Exercise instructions: If a line in the records below contains the word "click", copy it out.

Provided data:
-*-

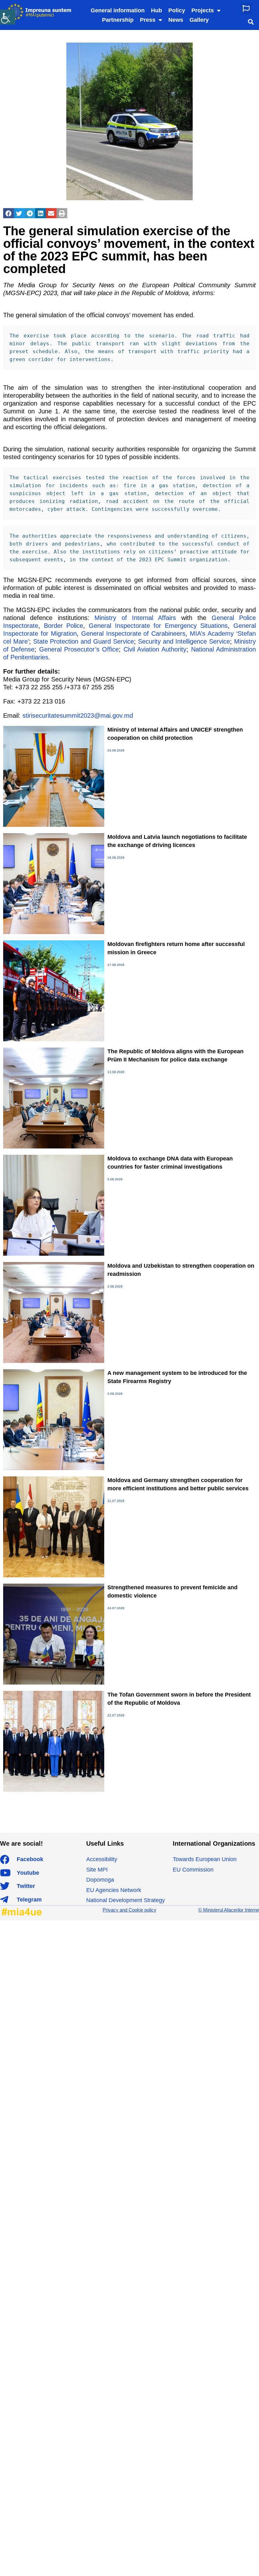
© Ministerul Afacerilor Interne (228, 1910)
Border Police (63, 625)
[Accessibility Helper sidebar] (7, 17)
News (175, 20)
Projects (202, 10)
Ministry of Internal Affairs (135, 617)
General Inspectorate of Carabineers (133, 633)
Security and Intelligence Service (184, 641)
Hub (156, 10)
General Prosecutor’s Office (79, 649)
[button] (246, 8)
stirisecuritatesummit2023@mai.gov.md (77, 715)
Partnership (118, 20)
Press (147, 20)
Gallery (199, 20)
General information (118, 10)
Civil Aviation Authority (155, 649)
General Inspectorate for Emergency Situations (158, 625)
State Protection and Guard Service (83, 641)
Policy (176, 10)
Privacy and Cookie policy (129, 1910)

-*-

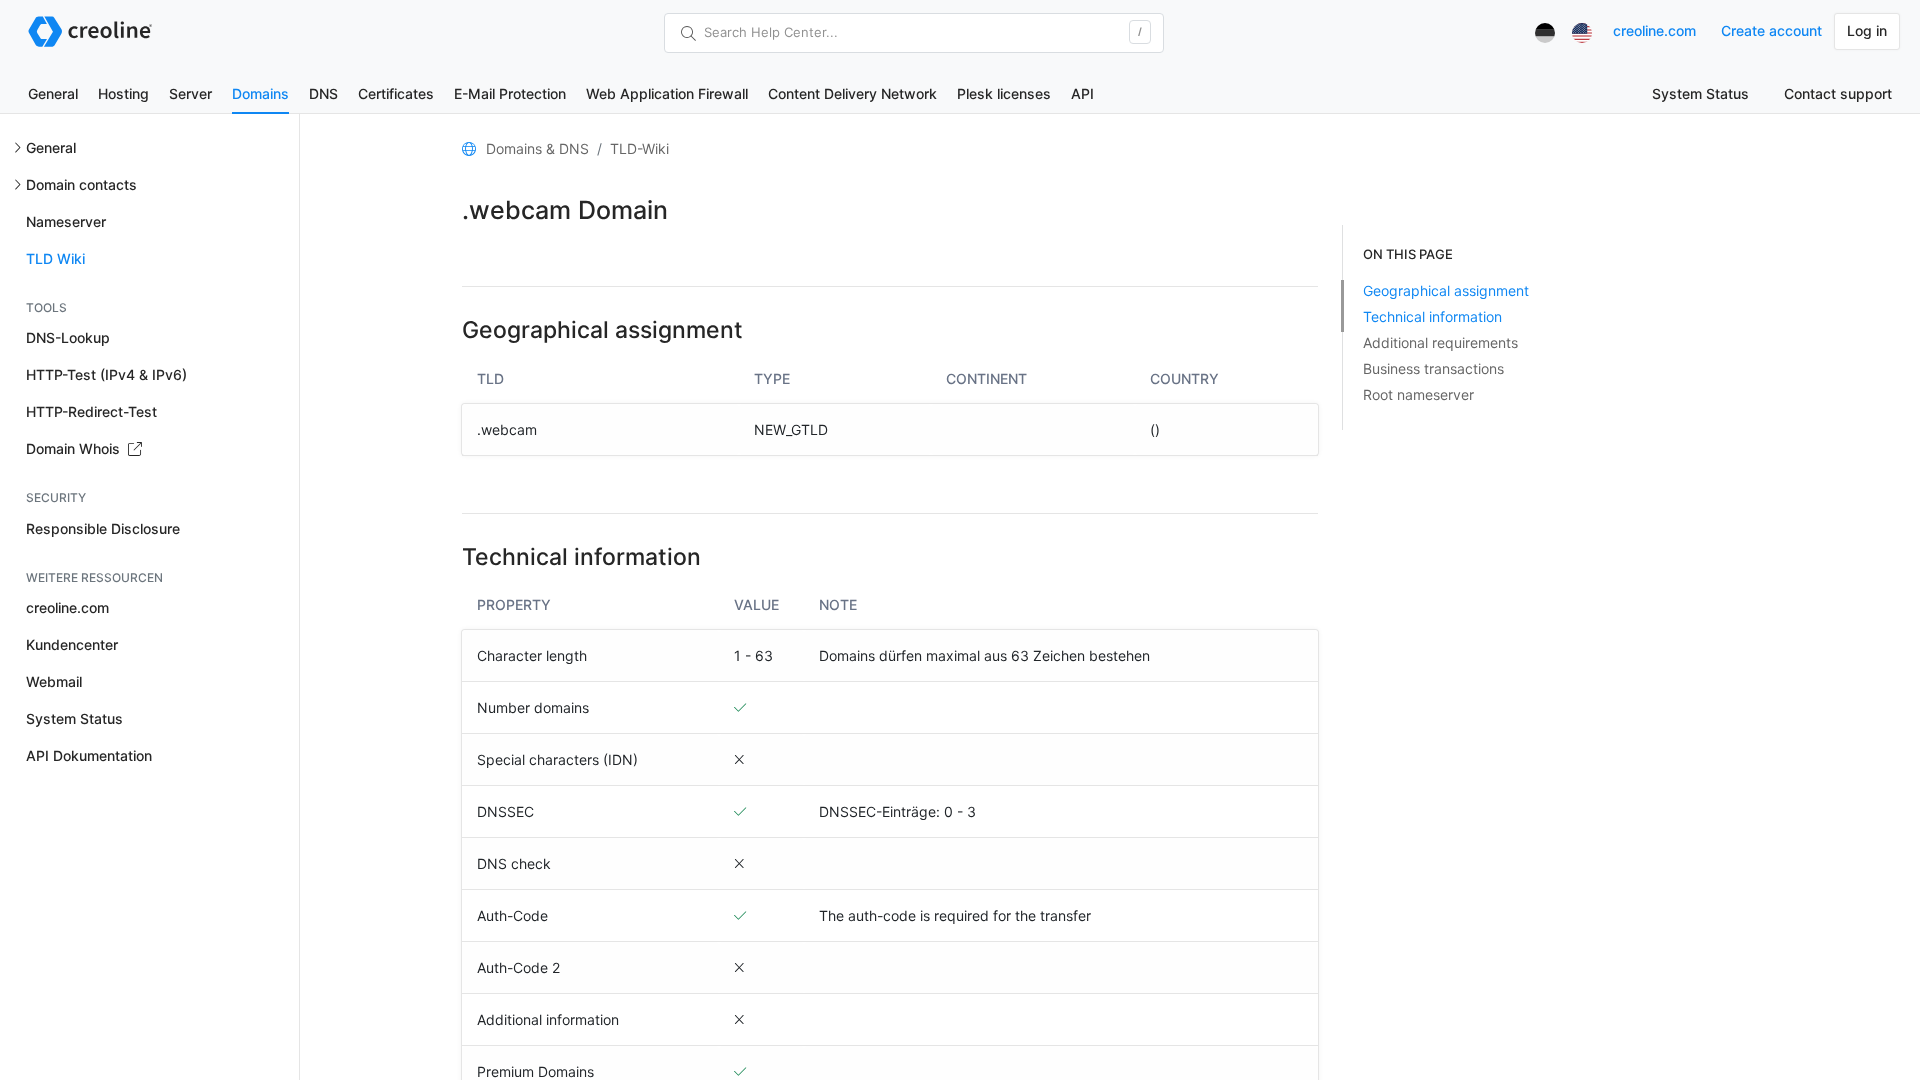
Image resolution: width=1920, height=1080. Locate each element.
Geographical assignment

-*-

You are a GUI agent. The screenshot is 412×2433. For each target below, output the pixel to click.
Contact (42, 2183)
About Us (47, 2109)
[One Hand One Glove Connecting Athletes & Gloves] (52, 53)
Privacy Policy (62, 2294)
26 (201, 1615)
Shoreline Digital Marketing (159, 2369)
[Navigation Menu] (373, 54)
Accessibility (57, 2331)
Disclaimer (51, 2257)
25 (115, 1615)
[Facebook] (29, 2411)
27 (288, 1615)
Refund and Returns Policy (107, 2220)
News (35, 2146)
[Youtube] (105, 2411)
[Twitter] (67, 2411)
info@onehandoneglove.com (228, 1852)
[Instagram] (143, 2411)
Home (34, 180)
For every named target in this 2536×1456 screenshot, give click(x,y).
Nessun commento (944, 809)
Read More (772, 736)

-*-

Output for this task:
You are a GUI agent. The screenshot is 412×2433. For each target below, output the pixel to click.
For every named target in this 2536×1456 screenshot, give click(x,y).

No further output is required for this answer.